Una statua gigante di Marylin Monroe appare davanti alla chiesa

Una statua di Marylin Monroe alta otto metri è stata posizionata davanti a una chiesa. Non sono mancate le dichiarazioni discordanti

Quando si pensa a Marylin Monroe non si può fare altro che immaginarla nella sua posa più iconica: vestito bianco svolazzante, capelli perfettamente acconcianti e rossetto rosso.
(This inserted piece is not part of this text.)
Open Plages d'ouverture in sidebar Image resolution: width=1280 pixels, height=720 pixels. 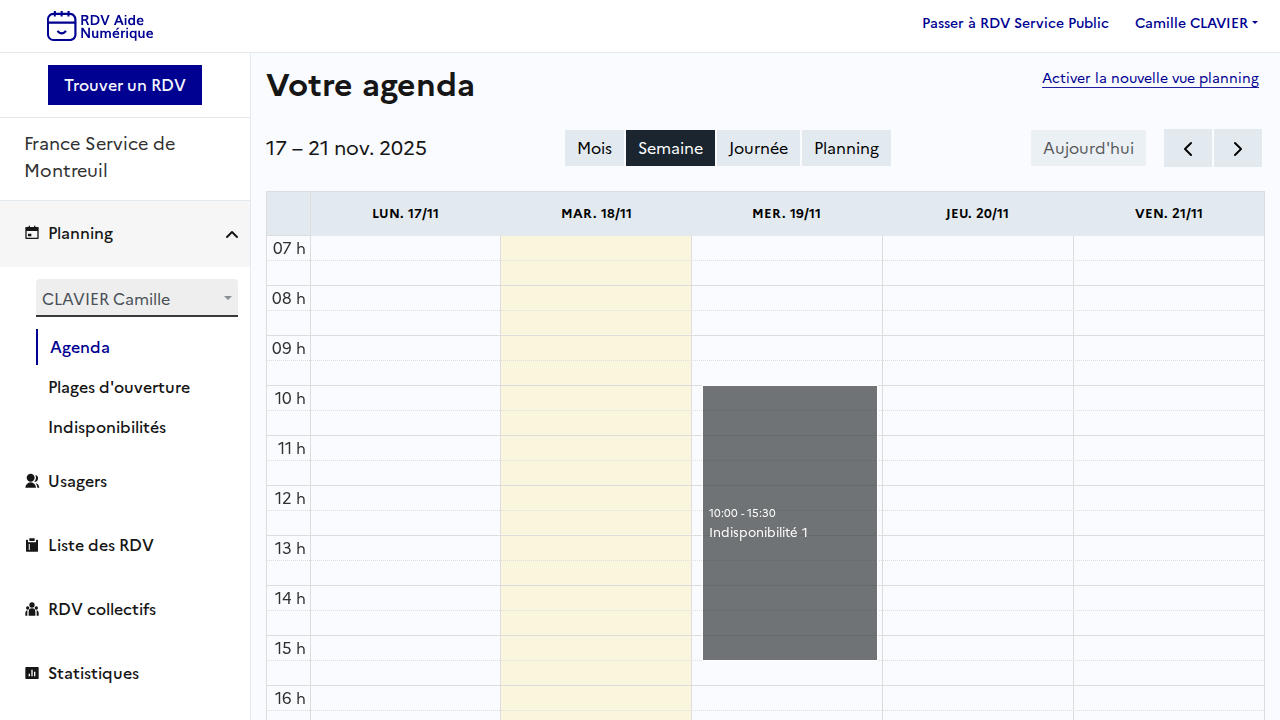pyautogui.click(x=119, y=387)
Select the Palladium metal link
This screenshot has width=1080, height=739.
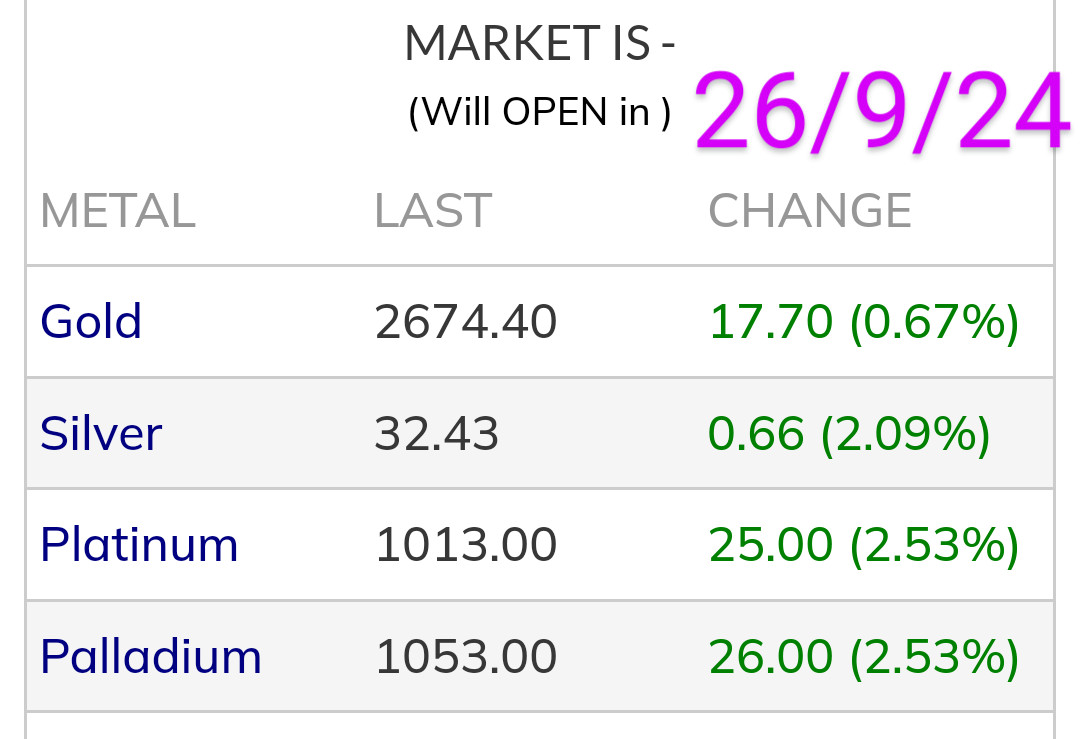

La scena è tratta da uno dei suoi film più famosi. Era il 1955 e nelle sale usciva “Quando la moglie è in vacanza” una commedia che ha reso l’immagine di Marylin per sempre legata a quella gonna gonfiata sopra una grigia di areazione della metropolitana.

Un fotogramma che è entrato prepotentemente nell’immaginario collettivo tanto che l’artista Seward Johnson l’ha riprodotta in una statua di quasi otto metri, che ora è stata esposta in occasione di una mostra d’arte in una cittadina nel Connecticut, Stati Uniti. Nulla di male se non fosse che è stata posizionata in un parco di Stamford, a pochi passi dalle porte della Prima Chiesa Congregazionale e che la parte posteriore della statua è rivolta verso il luogo di culto. Sicuramente questo non è passato inosservato.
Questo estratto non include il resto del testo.